The phrase "primary residential responsibility" apparently

was used in an earlier "Parenting Plan," to which plaintiff

agreed, and the state divorce court seems to have construed the

phrase as used in that plan: "The term means only what it

implies — that the boys live primarily with their father."

(Document no. 7-3, Order dated October 10, 2008, In the Matter of

Vendouri and Birmbas, No. 2004-M-285, County of Rockingham,

2 Portsmouth Family Division.) So, the phrase does not seem

related to which parent has been awarded "physical custody" of

the parties' minor son. But, then, plaintiff refers to herself

as the "noncustodial parent." (See document no. 12-1, Memorandum

of Law in Support of Objection to School Defendants' Motion to

Dismiss Complaint, at 1.)

Resolution of this case does not turn, however, on discrete

differences in custodial terminology. At bottom, child-custody

arrangements are matters within the jurisdiction of the state

courts, and challenges to custody orders must be pursued in state

court and follow the prescribed appellate routes. In this case,

the state court entered an original custody order that seems

(upon close reading of the October 10, 2008, modification order)

to have provided for some form of shared parental responsibility

with respect to the parties' minor children.

The state court also provided, more recently, in January of

this year, that:

[W]ithin 5 days, [Vendouri and Birmbas] shall both contact [Y.B.'s] high school to direct that the school call father and mother in the event of an emergency or, if the school will call only one, that the father list mother and mother list father as the first contact in the event either cannot be reached."

3 (Defs.' Mot. to Dismiss, Ex.
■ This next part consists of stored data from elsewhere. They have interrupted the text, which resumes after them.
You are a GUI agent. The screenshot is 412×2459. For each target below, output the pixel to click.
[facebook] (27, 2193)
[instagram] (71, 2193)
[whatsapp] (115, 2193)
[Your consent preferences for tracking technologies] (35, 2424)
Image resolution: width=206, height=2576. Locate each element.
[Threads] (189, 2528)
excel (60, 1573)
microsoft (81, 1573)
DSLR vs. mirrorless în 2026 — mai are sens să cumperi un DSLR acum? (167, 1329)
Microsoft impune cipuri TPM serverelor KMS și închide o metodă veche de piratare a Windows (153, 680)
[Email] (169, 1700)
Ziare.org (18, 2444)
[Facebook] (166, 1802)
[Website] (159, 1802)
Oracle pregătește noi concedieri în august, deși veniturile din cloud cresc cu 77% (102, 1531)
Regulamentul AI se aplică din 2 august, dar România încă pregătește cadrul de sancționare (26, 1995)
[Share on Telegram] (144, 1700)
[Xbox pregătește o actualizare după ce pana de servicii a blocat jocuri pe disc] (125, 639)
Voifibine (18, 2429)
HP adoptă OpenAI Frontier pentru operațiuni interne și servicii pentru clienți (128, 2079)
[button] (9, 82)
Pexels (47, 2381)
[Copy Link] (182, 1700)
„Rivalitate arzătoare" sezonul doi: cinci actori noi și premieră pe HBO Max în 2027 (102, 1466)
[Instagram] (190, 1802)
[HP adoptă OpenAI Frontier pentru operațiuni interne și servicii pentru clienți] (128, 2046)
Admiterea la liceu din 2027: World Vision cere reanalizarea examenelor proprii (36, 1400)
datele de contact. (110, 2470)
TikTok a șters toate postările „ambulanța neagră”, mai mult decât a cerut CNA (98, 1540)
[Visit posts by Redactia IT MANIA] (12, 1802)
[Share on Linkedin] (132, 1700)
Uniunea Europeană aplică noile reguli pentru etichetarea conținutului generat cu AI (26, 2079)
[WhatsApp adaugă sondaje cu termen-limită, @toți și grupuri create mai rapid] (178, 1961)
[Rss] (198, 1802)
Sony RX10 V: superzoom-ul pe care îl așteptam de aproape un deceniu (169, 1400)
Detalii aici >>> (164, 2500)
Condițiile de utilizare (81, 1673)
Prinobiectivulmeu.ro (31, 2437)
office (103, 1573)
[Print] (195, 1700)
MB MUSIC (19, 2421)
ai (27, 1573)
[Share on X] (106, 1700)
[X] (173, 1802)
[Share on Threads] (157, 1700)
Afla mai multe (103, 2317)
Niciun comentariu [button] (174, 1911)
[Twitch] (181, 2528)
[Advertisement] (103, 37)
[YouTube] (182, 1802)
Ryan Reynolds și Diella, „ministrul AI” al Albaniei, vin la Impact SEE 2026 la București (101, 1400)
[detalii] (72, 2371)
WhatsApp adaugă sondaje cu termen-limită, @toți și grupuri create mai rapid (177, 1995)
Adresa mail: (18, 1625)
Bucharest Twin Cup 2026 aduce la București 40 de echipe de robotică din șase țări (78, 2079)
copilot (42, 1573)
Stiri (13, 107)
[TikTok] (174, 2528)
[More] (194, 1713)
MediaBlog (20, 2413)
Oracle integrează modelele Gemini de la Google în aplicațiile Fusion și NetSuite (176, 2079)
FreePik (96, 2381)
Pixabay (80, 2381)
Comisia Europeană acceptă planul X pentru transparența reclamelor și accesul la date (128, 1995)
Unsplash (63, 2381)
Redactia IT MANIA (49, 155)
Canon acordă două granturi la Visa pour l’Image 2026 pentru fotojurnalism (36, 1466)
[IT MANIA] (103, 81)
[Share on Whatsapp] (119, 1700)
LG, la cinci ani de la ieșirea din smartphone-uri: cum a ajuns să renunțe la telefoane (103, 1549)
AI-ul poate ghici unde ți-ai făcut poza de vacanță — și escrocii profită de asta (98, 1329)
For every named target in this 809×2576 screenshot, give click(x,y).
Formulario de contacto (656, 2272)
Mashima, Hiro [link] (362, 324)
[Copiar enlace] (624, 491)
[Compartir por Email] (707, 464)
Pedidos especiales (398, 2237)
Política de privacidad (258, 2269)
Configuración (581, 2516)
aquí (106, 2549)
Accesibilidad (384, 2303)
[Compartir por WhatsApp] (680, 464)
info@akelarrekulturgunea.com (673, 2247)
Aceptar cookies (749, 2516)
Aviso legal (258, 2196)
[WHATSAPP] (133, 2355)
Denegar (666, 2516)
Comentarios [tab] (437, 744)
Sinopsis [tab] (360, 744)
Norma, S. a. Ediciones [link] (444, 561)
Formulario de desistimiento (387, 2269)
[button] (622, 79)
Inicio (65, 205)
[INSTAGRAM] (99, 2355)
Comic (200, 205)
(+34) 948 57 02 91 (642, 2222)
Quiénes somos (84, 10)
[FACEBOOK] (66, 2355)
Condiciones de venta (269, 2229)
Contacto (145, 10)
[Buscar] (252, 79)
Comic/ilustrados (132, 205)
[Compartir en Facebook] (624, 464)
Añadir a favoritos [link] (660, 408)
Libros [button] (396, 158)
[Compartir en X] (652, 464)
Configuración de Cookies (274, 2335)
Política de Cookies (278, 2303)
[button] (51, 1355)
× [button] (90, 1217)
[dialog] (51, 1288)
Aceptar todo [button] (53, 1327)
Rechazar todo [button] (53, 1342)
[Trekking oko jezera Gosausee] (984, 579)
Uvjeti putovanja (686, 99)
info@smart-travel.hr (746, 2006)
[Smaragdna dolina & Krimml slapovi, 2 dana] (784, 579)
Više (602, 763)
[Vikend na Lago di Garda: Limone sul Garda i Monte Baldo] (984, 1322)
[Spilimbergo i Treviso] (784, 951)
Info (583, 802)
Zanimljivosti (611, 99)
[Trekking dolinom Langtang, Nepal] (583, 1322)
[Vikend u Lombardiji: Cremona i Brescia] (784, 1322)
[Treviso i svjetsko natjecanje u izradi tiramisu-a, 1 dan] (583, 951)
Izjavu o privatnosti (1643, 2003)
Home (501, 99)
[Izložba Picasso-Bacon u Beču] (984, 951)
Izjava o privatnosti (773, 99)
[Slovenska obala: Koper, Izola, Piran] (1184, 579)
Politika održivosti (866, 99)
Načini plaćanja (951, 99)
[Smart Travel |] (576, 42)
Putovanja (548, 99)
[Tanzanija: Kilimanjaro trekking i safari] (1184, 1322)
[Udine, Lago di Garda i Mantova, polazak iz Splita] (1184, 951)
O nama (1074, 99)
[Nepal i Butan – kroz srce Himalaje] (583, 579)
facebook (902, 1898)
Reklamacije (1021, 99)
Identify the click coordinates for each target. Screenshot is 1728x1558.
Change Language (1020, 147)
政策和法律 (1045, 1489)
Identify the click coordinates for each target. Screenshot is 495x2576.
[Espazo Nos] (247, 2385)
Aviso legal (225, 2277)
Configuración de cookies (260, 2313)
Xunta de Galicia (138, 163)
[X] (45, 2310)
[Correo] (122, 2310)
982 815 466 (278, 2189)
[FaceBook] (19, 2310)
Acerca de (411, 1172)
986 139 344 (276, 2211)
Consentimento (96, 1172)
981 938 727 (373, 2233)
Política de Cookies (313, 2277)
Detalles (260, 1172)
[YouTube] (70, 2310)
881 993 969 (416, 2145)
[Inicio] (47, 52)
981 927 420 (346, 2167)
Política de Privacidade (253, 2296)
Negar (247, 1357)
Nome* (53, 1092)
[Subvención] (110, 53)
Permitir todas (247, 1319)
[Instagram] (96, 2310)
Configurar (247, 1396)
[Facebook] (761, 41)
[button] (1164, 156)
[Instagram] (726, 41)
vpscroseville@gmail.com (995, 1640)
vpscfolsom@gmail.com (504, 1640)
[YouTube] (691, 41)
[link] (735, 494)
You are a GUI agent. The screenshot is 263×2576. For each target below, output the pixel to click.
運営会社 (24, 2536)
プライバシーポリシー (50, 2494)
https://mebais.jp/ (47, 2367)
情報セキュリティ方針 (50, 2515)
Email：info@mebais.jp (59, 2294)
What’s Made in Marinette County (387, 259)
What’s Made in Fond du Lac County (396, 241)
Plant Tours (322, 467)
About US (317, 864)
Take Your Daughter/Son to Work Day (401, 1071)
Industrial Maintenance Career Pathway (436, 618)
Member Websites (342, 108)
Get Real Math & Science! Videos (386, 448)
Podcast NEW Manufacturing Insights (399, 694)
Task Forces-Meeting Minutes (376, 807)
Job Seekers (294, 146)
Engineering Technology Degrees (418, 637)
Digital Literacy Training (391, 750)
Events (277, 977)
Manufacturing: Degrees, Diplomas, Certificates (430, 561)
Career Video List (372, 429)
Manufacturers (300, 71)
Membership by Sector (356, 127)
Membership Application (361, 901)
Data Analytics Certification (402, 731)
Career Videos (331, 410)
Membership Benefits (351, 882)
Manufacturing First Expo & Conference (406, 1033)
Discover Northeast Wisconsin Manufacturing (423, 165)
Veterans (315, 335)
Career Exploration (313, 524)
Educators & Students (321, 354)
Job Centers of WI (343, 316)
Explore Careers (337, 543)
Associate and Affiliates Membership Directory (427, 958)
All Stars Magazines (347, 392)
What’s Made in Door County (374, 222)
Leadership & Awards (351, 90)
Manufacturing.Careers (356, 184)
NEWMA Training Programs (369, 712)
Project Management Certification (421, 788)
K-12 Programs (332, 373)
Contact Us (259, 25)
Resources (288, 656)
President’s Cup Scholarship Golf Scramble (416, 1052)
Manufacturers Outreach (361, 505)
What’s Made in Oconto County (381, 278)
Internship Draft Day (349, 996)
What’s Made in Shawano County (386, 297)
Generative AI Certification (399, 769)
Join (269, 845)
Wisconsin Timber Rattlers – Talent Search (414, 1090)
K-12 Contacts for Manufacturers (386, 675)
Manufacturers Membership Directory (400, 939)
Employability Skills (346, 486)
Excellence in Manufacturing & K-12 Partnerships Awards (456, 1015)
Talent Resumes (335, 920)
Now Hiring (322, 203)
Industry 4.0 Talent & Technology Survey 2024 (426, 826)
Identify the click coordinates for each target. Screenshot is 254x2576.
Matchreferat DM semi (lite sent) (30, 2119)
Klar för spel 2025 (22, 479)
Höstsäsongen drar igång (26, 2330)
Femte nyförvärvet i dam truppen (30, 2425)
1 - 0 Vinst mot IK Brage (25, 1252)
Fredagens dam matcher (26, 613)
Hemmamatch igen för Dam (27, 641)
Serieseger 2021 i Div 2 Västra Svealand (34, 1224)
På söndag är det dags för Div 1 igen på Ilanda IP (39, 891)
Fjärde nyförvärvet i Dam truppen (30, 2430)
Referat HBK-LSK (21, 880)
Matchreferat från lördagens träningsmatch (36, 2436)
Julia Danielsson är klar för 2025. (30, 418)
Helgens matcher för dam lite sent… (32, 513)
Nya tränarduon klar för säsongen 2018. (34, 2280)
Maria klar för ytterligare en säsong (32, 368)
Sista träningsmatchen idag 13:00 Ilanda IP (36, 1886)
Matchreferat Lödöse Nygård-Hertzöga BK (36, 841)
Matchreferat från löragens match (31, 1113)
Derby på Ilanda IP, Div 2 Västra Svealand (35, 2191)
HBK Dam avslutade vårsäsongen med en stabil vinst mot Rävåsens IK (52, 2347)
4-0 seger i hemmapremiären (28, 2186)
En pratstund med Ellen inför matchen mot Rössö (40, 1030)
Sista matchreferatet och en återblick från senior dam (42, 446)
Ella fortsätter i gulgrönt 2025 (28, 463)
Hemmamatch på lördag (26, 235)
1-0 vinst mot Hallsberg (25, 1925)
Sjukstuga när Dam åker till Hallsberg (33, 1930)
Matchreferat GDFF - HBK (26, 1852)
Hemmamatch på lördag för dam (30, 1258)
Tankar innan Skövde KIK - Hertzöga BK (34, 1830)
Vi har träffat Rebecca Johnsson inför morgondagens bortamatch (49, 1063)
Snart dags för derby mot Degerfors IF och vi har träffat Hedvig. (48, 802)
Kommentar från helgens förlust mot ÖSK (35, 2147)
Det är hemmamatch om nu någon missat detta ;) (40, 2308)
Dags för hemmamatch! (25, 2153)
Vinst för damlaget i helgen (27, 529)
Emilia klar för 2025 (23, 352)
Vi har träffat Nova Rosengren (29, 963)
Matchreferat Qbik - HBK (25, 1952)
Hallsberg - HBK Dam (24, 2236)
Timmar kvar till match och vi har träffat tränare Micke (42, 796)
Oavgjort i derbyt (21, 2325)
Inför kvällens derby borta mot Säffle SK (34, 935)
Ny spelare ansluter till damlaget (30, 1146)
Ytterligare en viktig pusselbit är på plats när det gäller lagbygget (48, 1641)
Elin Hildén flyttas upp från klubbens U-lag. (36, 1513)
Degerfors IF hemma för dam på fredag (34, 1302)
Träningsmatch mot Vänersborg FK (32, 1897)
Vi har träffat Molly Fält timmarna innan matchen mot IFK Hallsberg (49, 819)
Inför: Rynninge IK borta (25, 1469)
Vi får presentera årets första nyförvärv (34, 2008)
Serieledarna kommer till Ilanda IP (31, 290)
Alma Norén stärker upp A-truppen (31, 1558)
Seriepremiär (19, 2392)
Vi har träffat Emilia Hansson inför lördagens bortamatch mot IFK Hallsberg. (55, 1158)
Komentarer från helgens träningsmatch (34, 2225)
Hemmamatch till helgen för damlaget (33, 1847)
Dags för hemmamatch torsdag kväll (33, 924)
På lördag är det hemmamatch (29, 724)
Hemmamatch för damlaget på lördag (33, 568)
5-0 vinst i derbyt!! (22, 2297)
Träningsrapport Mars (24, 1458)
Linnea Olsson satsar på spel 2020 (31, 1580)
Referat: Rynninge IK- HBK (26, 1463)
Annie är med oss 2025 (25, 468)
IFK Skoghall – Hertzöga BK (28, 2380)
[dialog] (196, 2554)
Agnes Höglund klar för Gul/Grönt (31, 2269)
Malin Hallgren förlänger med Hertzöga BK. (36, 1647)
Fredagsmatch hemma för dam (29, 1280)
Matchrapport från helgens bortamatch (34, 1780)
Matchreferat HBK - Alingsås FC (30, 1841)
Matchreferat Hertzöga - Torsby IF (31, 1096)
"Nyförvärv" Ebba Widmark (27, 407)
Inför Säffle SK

A, at 2 (emphasis supplied).) That

is, the court having jurisdiction over custody issues

contemplated (and implicitly accepted) that the school may call

only one parent, and it prescribed an alternative in that event —

permitting one parent to be notified and the other to be listed

as the next to be contacted if the first could not be reached.

To the extent plaintiff, in this suit, claims a federal right

superior to the custody rights awarded by the state court, she is

mistaken. If she seeks to vindicate a right to primary or

mandatory notification when the parties' minor child is dismissed

from school, that relief must be obtained, if at all, from the

state court with jurisdiction over the custody of her minor

children.

That having been said, however, the terms used in this

court's order ought to be consistent, if only to avoid

unnecessary and unwarranted confusion. Accordingly, the court

will vacate the judgment entered on August 30, 2010, and modify

its written decision dismissing plaintiff's claims, dated August

27, 2010, by substituting the phrase "primary residential

responsibility" for "sole physical custody" on page 8. (In

addition, the court notes that the first sentence of the

paragraph under "Discussion" on page 5 should read, "The school

4 defendants move to dismiss the complaint." That correction will

also be made.)

The corrected decision will be substituted for the currently

docketed decision, and a new judgment entered on the corrected

decision.

SO ORDERED.

Smeven J/ McAuliffe Chief Judge

October 26, 2010

cc: Laurie A. Lacoste, Esq. Robert A. Shaines, Esq. Charles P. Bauer, Esq. Melissa A. Hewey, Esq. Jonathan S. Springer, Esq.